▸ Text extract:
>> Start

Sometimes I wish. But a dichroic filter is a /physical/ filter, the
surface scored like a Fresnel lens but with all prisms at the same
angle. Their passbands are all identical, and are as broad or
narrow as the sampling slit with respect to the total spread.
Couldn't do that with wet or crystal chemistry (whose passbands
owe to bond resonances, many of which are broadened, even shifted,
by the presence and nature of adjacent bonds).
>
> I was referring only to the dramatic difference between the sharpness of
> the red/green filters, and the blue ones, which is really quite dramatic,
> and emphasises how much of the red/green distinction is not made by the
> filters, but by the processing of their output by the neurons and brain
> behind them.
Etc. Save that red-green color blindness (the most common kind) is
absolute, and is not solveable by reference to resulting
grayscales. (Ditto the other varieties.)
>
> Obvious reasons can be seen for the tradeoff. Compared to having R/G
> filters with similar sharpness to the B one, you gain significantly
> in lower light visual acuity, though the colour drops out as the
> signal-noise from the incoming photons becomes too poor to work out
> if something is red or green.
Be more interesting to know what that chart was calibrated against,
because simple inspection of a spectrum shows that green is the
narrowest filter; even including the yellow (R+G) fringe, it's the
/narrowest/ color band we see, and /that/ is definitive of the
passband. I.e., the green cone is fired by frequencies from *here*
to *here*; that's the passband, and it's observably the narrowest.

>> End

▸ What to do:
1) From the passage on color filters, extract the text between "Sometimes I wish." and "the total spread.", inclusive.
2) In the passage on color filters, what is the surface of a dichroic filter said to be scored like?

▸ Source material:
>> Start

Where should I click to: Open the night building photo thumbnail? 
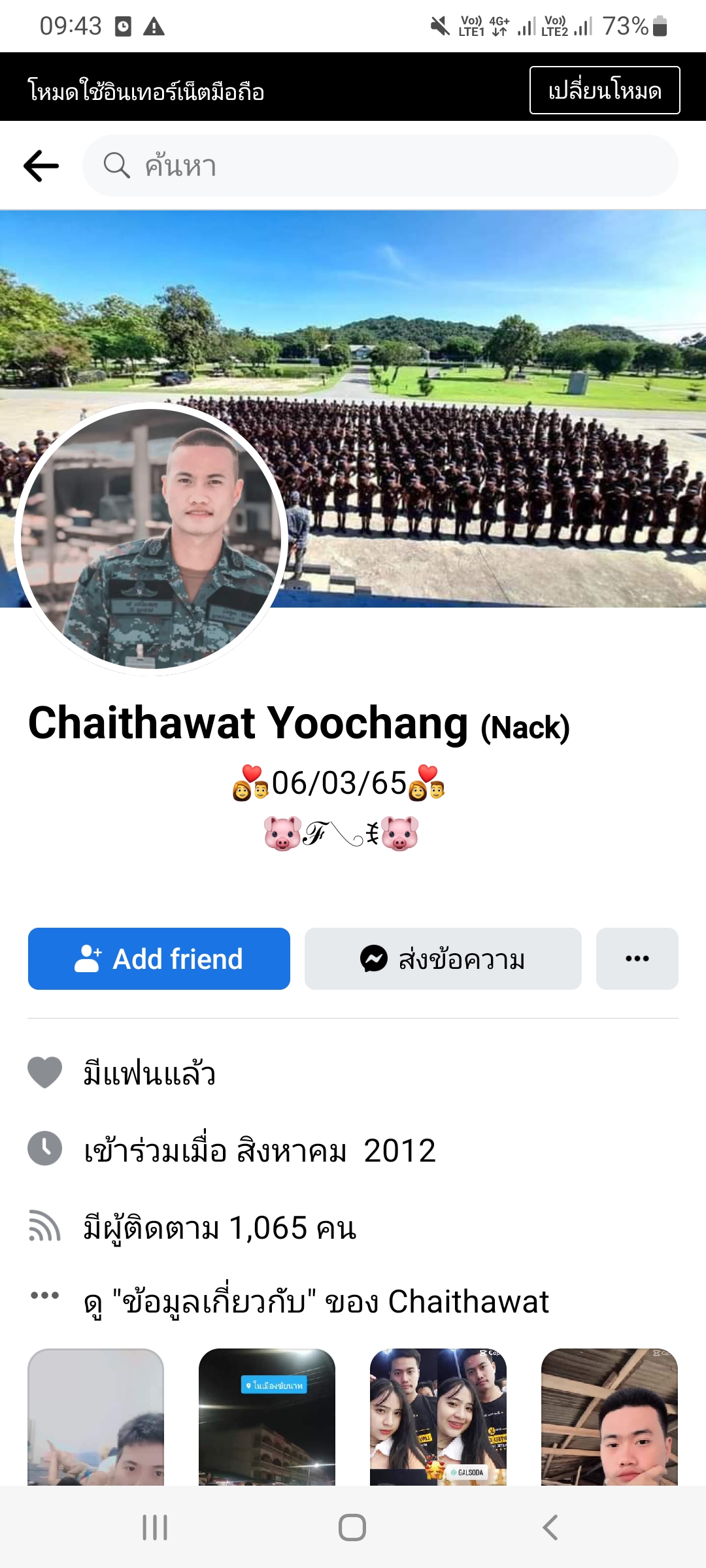pos(267,1416)
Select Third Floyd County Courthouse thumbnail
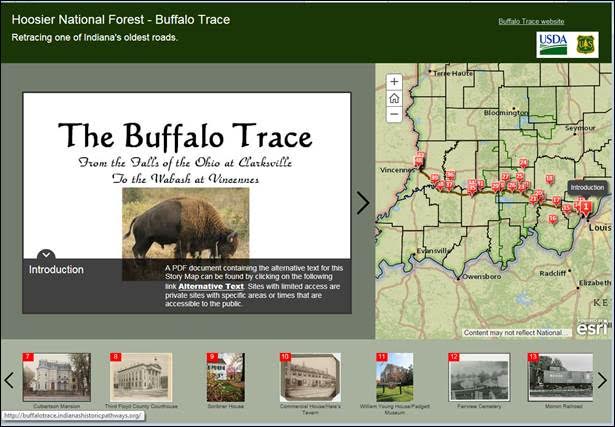The image size is (615, 427). 141,376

>> End

▸ Worked solutions:
1)
Sometimes I wish. But a dichroic filter is a /physical/ filter, the
surface scored like a Fresnel lens but with all prisms at the same
angle. Their passbands are all identical, and are as broad or
narrow as the sampling slit with respect to the total spread.

2) Like a Fresnel lens, but with all prisms at the same angle.